What is Apache Pulsar?
In these days of exploding data, Apache Pulsar™ is emerging as the new go-to platform for businesses that need to efficiently move their data. It has an exciting and growing feature set that is integrated into a single platform to meet a wide range of real-time event-streaming needs, including data pipelines, microservices, instant messaging, data integration, and more. Since being open-sourced in 2016, Pulsar has been adopted by hundreds of companies, including Verizon Media, Yahoo! Japan, Tencent, Comcast, Overstock, and, of course, DataStax.
In this article, we’ll cover Apache Pulsar:
- use cases
- best practices
Apache Pulsar basics
Before exploring all the ways Apace Pulsar can help, we’ll start with the basics.
What is Apache Pulsar?
Apache Pulsar is a cloud-native, distributed, open-source pub-sub messaging and streaming platform. Originally developed by Yahoo! and contributed to the Apache Software Foundation (ASF) in 2016, it now manages hundreds of billions of events per day. It is highly scalable and can handle the most demanding data movement use cases out there.
Pulsar combines the best features of a traditional messaging system like RabbitMQ with those of a pub-sub system like Kafka. You get the best of both worlds in a high performance, cloud-native package. It’s not a surprise that Pulsar has been increasing in popularity since it became an Apache open source project. Given its advantages, its community will likely continue to grow quickly.
Open-source pub-sub messaging system
Pub-sub is short for a publish-subscribe messaging platform. With pub-sub, the senders of messages, or publishers, don’t send messages (or events) to specific receivers, or subscribers. Instead, the consumers of messages subscribe to the topics they’re interested in. Each time a message associated with that topic is published, all subscribers immediately receive it. Very little queueing or batching is necessary.
Publishers don’t know who the subscribers are or what topics they subscribe to and subscribers receive messages of interest without knowledge of the publisher. They communicate independently. The asynchronous nature of pub-sub enables loose coupling and scalability, making it a perfect fit for distributed applications, as well as serverless and microservices architectures.
How does Pulsar compare to other messaging systems, including Apache Kafka?
Unlike many other event streaming platforms, Apache Pulsar is cloud-native, much easier to scale, and has multi-data center and active/active configuration support.
But how does it compare to a leading, traditional pub-sub messaging system option, Apache Kafka? Both systems enable applications to access data in motion, as well as at rest.
However, it turns out Pulsar has several advantages over Kafka, including:
- ease of deployment
- architecture (Pulsar has tiered storage, decoupled compute and storage, and multitenancy)
- support for messaging semantics of MQ-based solutions
Analysis by market research firm, GigaOm, found that Pulsar wins on price and performance.

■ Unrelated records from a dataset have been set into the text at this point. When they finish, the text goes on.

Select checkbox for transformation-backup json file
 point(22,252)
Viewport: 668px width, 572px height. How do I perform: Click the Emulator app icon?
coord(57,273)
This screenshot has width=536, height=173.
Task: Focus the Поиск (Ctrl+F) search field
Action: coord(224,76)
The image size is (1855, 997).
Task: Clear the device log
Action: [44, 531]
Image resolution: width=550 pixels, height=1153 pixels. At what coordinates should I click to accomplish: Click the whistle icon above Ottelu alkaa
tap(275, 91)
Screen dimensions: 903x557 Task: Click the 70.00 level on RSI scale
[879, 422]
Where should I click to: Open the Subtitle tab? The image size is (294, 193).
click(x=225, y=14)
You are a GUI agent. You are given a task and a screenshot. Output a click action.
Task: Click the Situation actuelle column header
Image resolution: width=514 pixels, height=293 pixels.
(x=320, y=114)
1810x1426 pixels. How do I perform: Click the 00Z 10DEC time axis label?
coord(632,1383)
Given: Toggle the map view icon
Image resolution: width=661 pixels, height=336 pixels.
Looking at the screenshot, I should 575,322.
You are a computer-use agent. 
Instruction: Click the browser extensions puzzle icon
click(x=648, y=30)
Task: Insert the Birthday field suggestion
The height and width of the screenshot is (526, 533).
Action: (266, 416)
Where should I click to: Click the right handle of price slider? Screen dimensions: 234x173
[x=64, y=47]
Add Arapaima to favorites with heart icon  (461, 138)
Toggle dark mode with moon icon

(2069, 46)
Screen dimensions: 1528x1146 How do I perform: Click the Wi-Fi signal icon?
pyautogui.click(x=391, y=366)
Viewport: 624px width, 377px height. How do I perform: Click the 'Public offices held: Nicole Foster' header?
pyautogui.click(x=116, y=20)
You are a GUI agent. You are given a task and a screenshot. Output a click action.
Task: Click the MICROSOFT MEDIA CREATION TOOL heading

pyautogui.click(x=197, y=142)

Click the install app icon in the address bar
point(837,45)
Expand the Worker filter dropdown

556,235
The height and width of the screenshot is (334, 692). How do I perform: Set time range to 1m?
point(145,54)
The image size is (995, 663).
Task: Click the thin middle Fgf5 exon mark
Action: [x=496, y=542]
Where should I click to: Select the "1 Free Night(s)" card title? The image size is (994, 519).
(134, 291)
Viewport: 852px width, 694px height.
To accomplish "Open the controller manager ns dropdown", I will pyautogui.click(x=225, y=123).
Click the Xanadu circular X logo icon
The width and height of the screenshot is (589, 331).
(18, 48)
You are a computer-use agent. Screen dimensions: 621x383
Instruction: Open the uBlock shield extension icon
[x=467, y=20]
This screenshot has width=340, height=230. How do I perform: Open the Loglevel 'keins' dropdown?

Here some of the findings, from the report, showing Pulsar has:
- 81% lower 3-year cost compared to Kafka
- 35% higher performance
- 73% savings for high complexity scenarios
- 81% savings for higher data volumes
Apache Pulsar structural basics
Let’s take a look at Apache Pulsar’s building blocks.
Because Apache Pulsar uses a multiple layer approach, separating compute (brokers) from storage (BookKeeper), it fits very well into cloud infrastructures, which also separate these two concerns. Brokers are essentially stateless, and BookKeeper can easily be managed as a StatefulSet in container orchestration environments like Kubernetes — which is the de facto standard for cloud-native orchestration.
In fact, Apache Pulsar works naturally in Kubernetes, supporting rolling upgrades, rollbacks, and horizontal scaling. When coupled with persistent volumes backed by cloud storage with configurable performance dimensions, Pulsar is a highly durable and highly flexible messaging system that can scale from small test deployments to large production deployments with ease.
Pulsar has a wide variety of client libraries maintained by the core project: Java, Python, C++, Golang, Node.js, and C#. If you don’t want to use a Pulsar client library at all, Pulsar includes a WebSockets proxy.
There are many other clients being developed by the community, such as Scala and Rust. If you prefer to use HTTP to send and receive Pulsar messages, you can use Pulsar Beam.
Multi-tenancy and namespaces
Once you have a high-performance, scalable messaging system in place, you will want to share it between different teams and groups within your organization. It doesn’t make sense to have to replicate the high-performance system to make sure different teams don’t impact each other or build a complex overlay system to simulate multi-tenancy.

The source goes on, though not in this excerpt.